#### YOUR TASK
Restate the listing exactly.
--- START ---
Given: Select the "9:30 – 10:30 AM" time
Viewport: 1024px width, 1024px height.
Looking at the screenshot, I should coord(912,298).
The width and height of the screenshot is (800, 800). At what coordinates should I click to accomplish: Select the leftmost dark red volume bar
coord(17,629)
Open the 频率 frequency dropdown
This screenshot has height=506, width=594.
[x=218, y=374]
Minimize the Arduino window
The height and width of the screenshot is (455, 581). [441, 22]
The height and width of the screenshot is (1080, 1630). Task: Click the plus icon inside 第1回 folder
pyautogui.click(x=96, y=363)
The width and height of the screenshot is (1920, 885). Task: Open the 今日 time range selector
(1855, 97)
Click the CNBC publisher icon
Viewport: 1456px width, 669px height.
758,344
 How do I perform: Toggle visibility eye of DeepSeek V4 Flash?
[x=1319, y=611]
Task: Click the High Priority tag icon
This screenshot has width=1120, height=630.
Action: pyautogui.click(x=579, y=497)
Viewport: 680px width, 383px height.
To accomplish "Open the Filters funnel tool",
--- END ---
#### ANSWER FOR THIS EXERCISE
Given: Select the "9:30 – 10:30 AM" time
Viewport: 1024px width, 1024px height.
Looking at the screenshot, I should coord(912,298).
The width and height of the screenshot is (800, 800). At what coordinates should I click to accomplish: Select the leftmost dark red volume bar
coord(17,629)
Open the 频率 frequency dropdown
This screenshot has height=506, width=594.
[x=218, y=374]
Minimize the Arduino window
The height and width of the screenshot is (455, 581). [441, 22]
The height and width of the screenshot is (1080, 1630). Task: Click the plus icon inside 第1回 folder
pyautogui.click(x=96, y=363)
The width and height of the screenshot is (1920, 885). Task: Open the 今日 time range selector
(1855, 97)
Click the CNBC publisher icon
Viewport: 1456px width, 669px height.
758,344
 How do I perform: Toggle visibility eye of DeepSeek V4 Flash?
[x=1319, y=611]
Task: Click the High Priority tag icon
This screenshot has width=1120, height=630.
Action: pyautogui.click(x=579, y=497)
Viewport: 680px width, 383px height.
To accomplish "Open the Filters funnel tool",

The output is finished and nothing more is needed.